== Given passage ==

- - -

Sunday, October 26, 2008

The Week In Review

This is the main street half a block up from my brother's house. His house is down a very quiet side-street, but this is what waits at the top of the lane.

Busy week in Colombo. In addition to going to the gym every day and reading my books from the British Library, I went out a bunch, and did a little work on my two projects. The first work-task was to come up with a possible flight itinerary for the author Germaine Greer to get to Sri Lanka for the lit fest at the end of January. I’ve heard of Germaine Greer and I know her to be a feminist icon but I’ve never read any of her work. She’s the big name for the lit fest this year. Her travel arrangements are complicated and involve several cities over a couple of months, but I finally found something that I hoped would work for her and emailed it to my contact at the lit fest office to run by her assistant. None of the authors will get a fee for showing up to the lit fest, but their airfare and accommodations while in Sri Lanka will be taken care of. Emirates, which is the airline I came out on, is one of the festival sponsors and is donating two business class tickets, and luckily, all legs of Germaine’s travel can be done on that airline. Sri Lankan Airlines is the other major sponsor and I pity whoever comes in on that one. Remember last December when they lost my luggage for FIVE DAYS? Well apparently, the same thing happened to Gore Vidal when he came for the lit fest last year, and he had a MELT DOWN at the airport when his bags weren’t there. For the record, I remained amazingly calm when it happened to me. The other work-task I did was to research some major film studios in Dubai, Toronto, and Hyderabad, India. The one in India is craaaaazy. It’s the world’s largest film studio (2,000 acres), has over 500 set locations, can accommodate 60 movies being in production at the same time, and is a huge tourist destination (over a million visitors a year). It’s slogan is, “Walk in with a script, walk out with a film in the can!” It’s also a popular venue for weddings and corporate events – for weddings, they’ll replant the flower gardens to match the color of the bride’s sari. The reason I was reading up on it is that the Sri Lankan government is planning to build a big film studio outside Colombo and my cousin Sam who is Sri Lankan but a film-maker from Australia, is acting as a consultant on the project and has asked me to help him with some research.

Wednesday night is quiz night at the Inn on the Green pub and I went along with Riyaz and the rest of the gang. It was a close match, but we won (again). There are about eight teams that show up most weeks, but only our team and one other is any good. This week the scores were pretty close between us and them during the whole game, and we were tied at the end of the last round. The quiz-master asked a tie-breaking question which we both got wrong, then asked another which we both got right. Finally he said, “whoever comes closest to guessing my weight wins.” We won. The prize is cash which usually covers the team’s bar bill, so it’s a pretty fun night.

- - -

== Listed records ==
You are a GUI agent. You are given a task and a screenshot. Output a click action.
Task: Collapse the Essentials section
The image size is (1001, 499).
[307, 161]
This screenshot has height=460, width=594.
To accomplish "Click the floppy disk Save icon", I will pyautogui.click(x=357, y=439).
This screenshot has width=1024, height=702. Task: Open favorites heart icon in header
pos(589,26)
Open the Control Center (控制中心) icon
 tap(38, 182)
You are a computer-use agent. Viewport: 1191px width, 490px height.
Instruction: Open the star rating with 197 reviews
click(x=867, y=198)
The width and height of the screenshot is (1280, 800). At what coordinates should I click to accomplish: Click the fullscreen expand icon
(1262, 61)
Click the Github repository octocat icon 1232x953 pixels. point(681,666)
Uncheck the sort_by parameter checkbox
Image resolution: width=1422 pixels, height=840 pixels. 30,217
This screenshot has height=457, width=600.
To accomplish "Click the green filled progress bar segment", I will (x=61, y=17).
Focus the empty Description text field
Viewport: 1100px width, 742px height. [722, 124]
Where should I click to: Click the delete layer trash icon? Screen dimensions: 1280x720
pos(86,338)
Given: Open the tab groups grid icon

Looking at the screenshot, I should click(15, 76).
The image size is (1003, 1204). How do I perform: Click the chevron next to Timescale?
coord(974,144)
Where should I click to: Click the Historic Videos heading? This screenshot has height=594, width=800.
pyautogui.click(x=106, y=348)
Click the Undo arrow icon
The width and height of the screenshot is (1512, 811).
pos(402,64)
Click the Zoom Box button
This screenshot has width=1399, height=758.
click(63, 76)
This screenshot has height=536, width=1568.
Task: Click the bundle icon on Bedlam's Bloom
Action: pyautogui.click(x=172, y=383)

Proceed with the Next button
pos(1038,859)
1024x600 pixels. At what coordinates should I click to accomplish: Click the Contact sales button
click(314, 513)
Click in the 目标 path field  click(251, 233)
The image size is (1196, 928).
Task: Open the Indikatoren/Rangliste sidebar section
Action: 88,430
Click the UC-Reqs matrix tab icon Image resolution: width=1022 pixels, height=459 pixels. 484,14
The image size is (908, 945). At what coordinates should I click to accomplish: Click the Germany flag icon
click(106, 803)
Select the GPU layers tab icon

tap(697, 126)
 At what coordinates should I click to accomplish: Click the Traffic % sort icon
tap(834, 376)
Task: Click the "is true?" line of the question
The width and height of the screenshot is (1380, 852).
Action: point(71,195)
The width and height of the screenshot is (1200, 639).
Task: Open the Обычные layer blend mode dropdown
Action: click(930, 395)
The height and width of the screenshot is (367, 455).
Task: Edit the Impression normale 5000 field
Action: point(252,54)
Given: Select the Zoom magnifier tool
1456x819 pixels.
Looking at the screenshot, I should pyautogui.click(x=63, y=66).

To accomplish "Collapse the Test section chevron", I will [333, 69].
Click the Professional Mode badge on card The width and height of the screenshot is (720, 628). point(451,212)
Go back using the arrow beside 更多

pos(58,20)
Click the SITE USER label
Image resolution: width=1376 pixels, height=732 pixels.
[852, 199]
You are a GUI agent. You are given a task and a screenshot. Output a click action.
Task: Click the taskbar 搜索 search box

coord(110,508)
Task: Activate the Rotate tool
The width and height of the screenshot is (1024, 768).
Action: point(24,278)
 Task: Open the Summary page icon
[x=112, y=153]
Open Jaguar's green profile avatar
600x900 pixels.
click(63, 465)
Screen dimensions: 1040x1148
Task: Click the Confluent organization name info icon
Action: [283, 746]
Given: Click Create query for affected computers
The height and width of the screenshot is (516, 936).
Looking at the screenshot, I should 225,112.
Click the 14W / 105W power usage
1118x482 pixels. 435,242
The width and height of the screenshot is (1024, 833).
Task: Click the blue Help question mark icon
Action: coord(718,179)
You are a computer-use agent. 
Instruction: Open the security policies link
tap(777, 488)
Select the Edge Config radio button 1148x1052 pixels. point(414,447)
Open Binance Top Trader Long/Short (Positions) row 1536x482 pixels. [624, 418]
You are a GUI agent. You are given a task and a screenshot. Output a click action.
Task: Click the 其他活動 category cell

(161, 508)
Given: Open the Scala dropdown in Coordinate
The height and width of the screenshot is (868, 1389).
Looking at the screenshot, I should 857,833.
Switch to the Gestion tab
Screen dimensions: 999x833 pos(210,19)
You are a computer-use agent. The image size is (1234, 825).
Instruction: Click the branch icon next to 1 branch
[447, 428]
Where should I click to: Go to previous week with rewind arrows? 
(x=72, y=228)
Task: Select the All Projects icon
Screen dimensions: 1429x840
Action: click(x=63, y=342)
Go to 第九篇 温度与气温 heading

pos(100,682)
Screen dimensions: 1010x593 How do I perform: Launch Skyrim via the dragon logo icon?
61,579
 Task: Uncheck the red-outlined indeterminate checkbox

- - -

== Exercises ==
#1 Rewrite the week-in-review post, starting with "This is the" and going on through "of the lane.", substituting "high street" for "main street".
#2 Name every person the week-in-review post mentions by name.

== Exercise solutions ==
#1
This is the high street half a block up from my brother's house. His house is down a very quiet side-street, but this is what waits at the top of the lane.

#2
Germaine Greer
Gore Vidal
Riyaz
Sam